De energiebedrijven vinden dat de Wayuu, de oorspronkelijke bewoners van het schiereiland, deze kans moeten grijpen om zo mee op te stoten in de vaart der volkeren. Het zou de perfecte hefboom zijn voor welvaart en ontwikkeling, klinkt het. Maar is dat ook zo? In realiteit maken de bedrijven handig misbruik van de armoede in het departement. Hun beloftes van materiële voordelen leggen bovendien de kiem voor conflicten, die niet zelden uitmonden in geweld.

‘Het land geeft ons voedsel, het is de rustplaats van onze voorouders. Dit land is onze identiteit.’
Rita Velázquez (Wayuu-autoriteit)

De regering, onder leiding van de voormalige linkse guerrillero Gustavo Petro, ziet zich inmiddels in een tweespalt gewrongen. Net zoals de vorige regeringen wil ze werk maken van de energietransitie.

Het grote verschil is dat Petro (en vooral diens vicepresidente Francia Marquez) in zijn campagne expliciet de steun vroeg (én kreeg) van de ‘uitgesloten, gemarginaliseerde, geracialiseerde en vergeten Colombianen’.

Tot die groep behoren ontegensprekelijk ook de Wayuu.

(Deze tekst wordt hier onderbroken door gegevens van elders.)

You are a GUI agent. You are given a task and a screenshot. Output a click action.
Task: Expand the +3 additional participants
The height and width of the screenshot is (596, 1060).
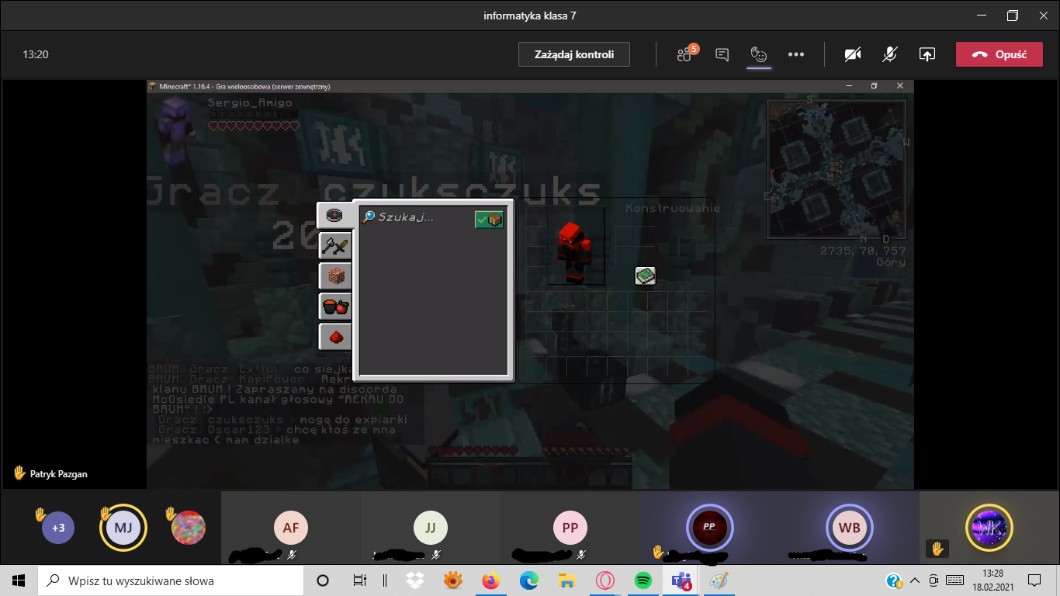(58, 527)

Slagen Petro en Marquez erin om de energietransitie te voltooien mét respect voor de rechten van deze kwetsbare gemeenschap?

Het land is heilig

Op enkele kilometers afstand van de toeristische hotspot Cabo de la Vela ligt Jepirachi, La Guajira’s eerste windpark. Twintig jaar geleden lanceerde het Colombiaanse bedrijf Energías Públicas de Medellín het als een pioniersproject.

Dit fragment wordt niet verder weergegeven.